The Cool Issue and “Back To Cool” gave me a glimpse of a past I missed, a present I couldn’t participate in, and a future that would (and wouldn’t) come to be, but I’m glad there are spots where I didn’t listen. The pursuit of cool can come at the expense of the timeless: Beavis & Butt-head and David Letterman were at peak exposure in 1995, landing each in the “painfully cold” section of “Back To Cool.” Potshots at CBS never go out of style, but Albert Kim’s digs at the Tiffany Network’s mid-decade woes are so 1995: “Since its programming Can’t Be Sloppier and it Couldn’t Buy Sports, what did it do? Added a bunch of Crummy, Boring Sitcoms. It Couldn’t Be Sadder.” (Kim has since broken into television, where his work on The CW’s Nikita was done for the network’s non-CBS corporate parent.)

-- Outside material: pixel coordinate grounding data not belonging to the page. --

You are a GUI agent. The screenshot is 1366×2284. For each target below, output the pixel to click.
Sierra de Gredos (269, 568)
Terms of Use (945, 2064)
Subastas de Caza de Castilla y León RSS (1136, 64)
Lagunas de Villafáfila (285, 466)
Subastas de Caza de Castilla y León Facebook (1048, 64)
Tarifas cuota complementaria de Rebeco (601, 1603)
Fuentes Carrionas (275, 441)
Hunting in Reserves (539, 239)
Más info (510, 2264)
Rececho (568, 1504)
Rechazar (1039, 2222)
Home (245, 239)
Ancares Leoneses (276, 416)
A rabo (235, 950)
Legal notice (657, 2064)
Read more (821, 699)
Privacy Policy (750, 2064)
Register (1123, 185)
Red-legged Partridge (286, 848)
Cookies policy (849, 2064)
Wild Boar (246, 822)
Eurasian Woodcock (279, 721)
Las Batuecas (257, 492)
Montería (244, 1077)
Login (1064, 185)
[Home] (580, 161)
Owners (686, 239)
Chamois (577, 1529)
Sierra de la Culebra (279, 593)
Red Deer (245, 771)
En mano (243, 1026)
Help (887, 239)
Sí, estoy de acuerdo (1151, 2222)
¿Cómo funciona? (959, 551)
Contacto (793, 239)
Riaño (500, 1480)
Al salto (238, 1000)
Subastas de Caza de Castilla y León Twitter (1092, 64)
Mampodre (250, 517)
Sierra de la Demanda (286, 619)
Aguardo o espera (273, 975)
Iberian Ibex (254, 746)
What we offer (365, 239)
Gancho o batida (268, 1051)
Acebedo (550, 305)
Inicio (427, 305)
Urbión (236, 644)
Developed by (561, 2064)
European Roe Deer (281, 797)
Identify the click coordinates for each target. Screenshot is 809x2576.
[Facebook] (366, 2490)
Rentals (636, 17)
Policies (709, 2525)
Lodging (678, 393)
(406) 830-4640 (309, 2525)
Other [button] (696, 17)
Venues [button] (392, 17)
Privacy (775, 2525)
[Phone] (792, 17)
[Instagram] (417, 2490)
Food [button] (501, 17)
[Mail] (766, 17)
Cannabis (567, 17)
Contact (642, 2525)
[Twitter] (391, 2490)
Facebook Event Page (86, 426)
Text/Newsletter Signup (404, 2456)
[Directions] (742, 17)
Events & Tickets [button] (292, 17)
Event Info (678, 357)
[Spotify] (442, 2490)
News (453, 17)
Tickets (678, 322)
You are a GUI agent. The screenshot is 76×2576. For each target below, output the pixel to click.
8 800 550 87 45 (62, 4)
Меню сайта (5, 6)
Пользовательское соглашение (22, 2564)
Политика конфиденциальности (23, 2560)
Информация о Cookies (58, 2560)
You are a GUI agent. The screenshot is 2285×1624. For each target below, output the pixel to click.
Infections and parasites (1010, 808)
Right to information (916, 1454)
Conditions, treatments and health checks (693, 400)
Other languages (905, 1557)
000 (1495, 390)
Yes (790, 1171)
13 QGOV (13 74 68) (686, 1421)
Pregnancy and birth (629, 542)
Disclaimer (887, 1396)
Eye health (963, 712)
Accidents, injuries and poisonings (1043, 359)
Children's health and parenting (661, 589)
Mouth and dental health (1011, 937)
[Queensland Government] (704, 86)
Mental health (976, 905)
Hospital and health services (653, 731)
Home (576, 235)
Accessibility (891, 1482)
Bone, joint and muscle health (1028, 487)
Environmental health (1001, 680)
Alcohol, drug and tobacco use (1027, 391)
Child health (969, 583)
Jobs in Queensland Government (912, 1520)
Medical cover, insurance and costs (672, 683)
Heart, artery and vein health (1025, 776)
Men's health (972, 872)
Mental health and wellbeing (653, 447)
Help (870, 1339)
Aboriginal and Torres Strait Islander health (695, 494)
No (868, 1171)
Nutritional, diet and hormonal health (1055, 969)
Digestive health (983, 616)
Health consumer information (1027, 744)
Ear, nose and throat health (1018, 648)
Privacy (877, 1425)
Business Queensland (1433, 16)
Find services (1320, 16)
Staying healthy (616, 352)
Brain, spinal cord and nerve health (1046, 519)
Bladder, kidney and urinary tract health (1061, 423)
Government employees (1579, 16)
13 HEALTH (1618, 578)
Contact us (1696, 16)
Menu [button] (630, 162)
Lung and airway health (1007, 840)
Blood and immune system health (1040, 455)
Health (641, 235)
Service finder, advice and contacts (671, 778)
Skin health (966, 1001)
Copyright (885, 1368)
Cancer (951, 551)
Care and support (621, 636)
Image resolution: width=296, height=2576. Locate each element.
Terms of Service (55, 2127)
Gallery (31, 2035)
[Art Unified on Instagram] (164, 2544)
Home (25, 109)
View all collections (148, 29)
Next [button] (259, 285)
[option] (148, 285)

Isn’t that just like cool, though? Look elsewhere in the magazine and you’ll find Hootie And The Blowfish’s Cracked Rear View topping the album charts, or a sidebar about Jon Stewart’s syndicated talk show coming to an end—the former would never ride so high again; the latter had nowhere to go but up. The Cool Issue, like any good magazine, freezes a moment in time. (Pun intended.) None of its proclamations were set in stone, and some would crumble quickly. (The forgotten Kelsey Grammer vehicle Down Periscope merits a now-bizarre number of mentions.)
It’s a document of a specific moment in time, when our collective vision of Batman was draped in latex and basked in neon light, and the hippest person in the room looked like they’d just caught up with ideas The B-52s and Deee-Lite had hatched years earlier. My Monolith is an artifact, rather than a monument.